Data supplied
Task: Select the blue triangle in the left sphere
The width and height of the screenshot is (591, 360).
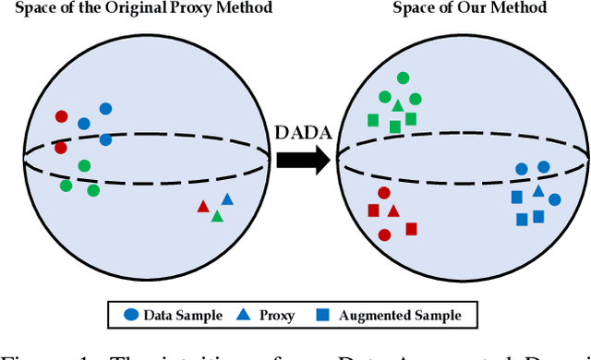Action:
...
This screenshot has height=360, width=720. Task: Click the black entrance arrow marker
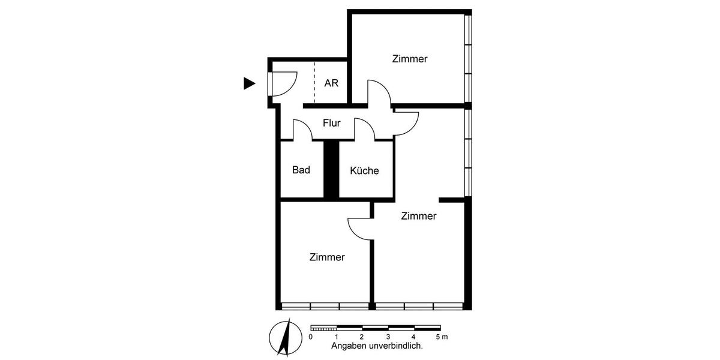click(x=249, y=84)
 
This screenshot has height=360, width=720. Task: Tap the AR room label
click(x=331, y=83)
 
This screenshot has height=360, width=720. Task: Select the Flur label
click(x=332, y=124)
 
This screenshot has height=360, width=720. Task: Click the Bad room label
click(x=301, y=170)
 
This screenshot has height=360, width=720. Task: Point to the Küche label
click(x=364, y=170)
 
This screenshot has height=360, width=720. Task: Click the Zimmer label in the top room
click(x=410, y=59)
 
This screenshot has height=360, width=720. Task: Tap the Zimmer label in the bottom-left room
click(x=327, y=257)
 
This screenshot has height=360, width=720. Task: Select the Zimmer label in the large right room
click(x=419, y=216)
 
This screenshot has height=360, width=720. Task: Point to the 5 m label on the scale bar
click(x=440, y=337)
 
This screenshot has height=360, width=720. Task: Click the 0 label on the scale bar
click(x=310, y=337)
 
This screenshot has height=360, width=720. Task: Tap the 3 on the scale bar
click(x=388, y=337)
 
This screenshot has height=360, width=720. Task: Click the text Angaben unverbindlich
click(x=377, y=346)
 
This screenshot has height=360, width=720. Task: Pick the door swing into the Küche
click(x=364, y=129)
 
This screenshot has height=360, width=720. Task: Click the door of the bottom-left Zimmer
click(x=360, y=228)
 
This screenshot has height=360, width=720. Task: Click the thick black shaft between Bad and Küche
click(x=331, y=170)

Problem requirements
Transfer the material from the line containing "This screenshot has height=360, width=720. Task: Click the door" through the line containing "click(x=331, y=170)", including both of those lines. Reproduce every line in full, and increase each coordinate value in the answers by 69.

Worked solution
This screenshot has height=360, width=720. Task: Click the door of the bottom-left Zimmer
click(x=429, y=297)
 
This screenshot has height=360, width=720. Task: Click the thick black shaft between Bad and Küche
click(x=400, y=239)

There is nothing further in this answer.